To verify the architecture of a built Tesseract image: docker inspect --format='{{.Architecture}}' my_tesseract:latest

🔪 Sharp edge: abstract_eval and field validators

A special case are the inputs and outputs to abstract_eval, which also keep the full Pydantic schema, albeit with some limitations. In particular, all Array types will be replaced by a special object that only keeps the shape and dtype of the array, but not the actual data. Therefore, validators that depend on arrays must check for this special object and pass it through:

class InputSchema(BaseModel):
    myarray: Array[(None,), Float64]

    @field_validator("myarray", mode="after")
    @classmethod
    def check_array(cls, v) -> np.ndarray:
        # Pass through non-arrays
        # ⚠️ Without this, abstract_eval breaks ⚠️
        if not isinstance(v, np.ndarray):
            return v

        # This is the actual validator that's used for other endpoints
        return v + 1

Building Tesseracts with private dependencies

In case you have some dependencies in tesseract_requirements.txt for which you need to ssh into a server (e.g., private repositories which you specify via “git+ssh://…”), you can make your ssh agent available to tesseract build with the option --forward-ssh-agent. Alternatively you can use pip download to download a dependency to the machine that builds the Tesseract.

Customizing the build process

The build_config section of tesseract_config.yaml controls how the Tesseract image is built. Common reasons to customize it:

  • Your code needs system libraries (e.g., gfortran, libgomp1) — use extra_packages to install them via apt-get.

  • You need a specific Python version or GPU drivers — override base_image (must be Debian-based).

  • You’re deploying to a different architecture (e.g., ARM64 on AWS Graviton) — set target_platform.

  • Your Tesseract needs data files at runtime (model weights, config files) — use package_data to copy them into the image.

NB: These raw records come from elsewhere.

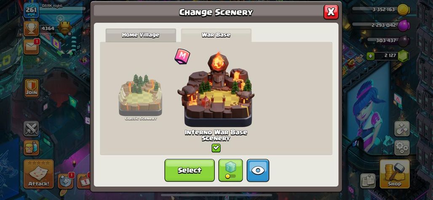
Task: Open the notes clipboard icon
Action: pos(368,181)
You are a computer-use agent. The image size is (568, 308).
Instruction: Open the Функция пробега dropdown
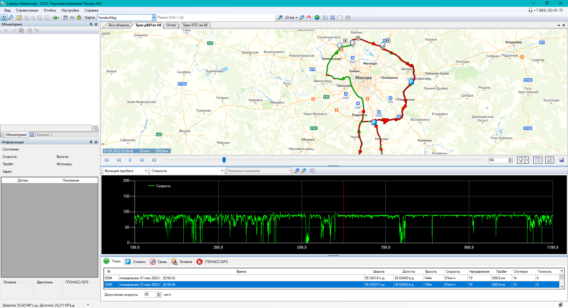146,171
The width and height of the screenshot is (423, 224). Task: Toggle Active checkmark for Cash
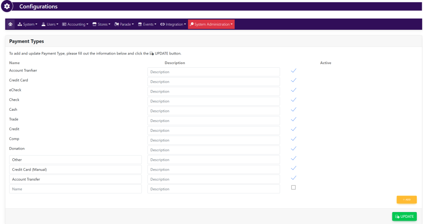(x=293, y=110)
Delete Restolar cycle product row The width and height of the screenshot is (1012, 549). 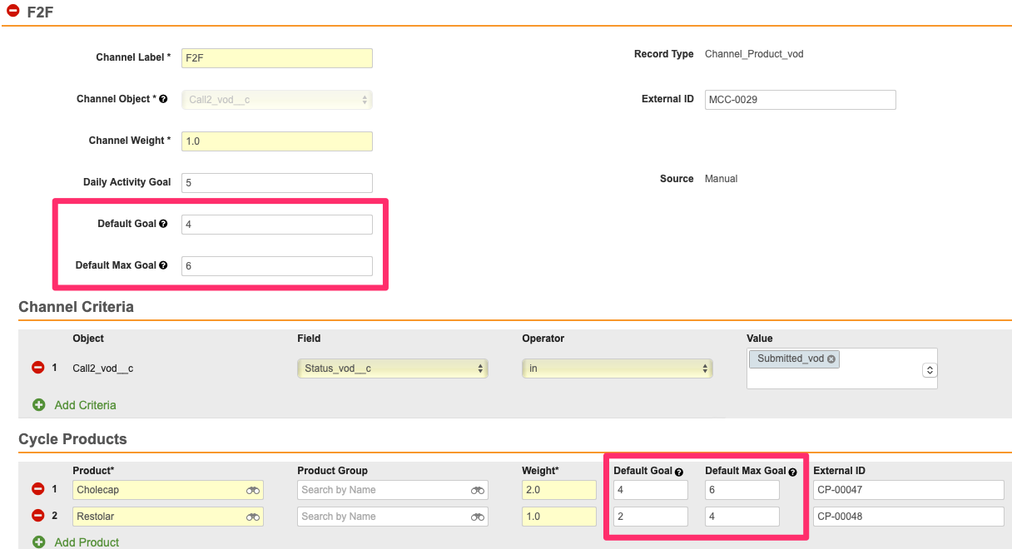37,517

  • None of the above cover your case — use custom_build_steps to inject arbitrary Dockerfile commands. See the Dockerfile template for where these are injected.

See also

For the full list of options and their defaults, see the Configuration reference.

For worked examples, see the Package Data, Pyvista on ARM64, and Fortran Integration building blocks.

Creating a Tesseract from a Python package

Sometimes it is useful to create a Tesseract from an already-existing Python package. In order to do so, you can run tesseract init in the root folder of your package (i.e., where setup.py and requirements.txt would be). Import your package as needed in tesseract_api.py, and specify the dependencies you need at runtime in tesseract_requirements.txt.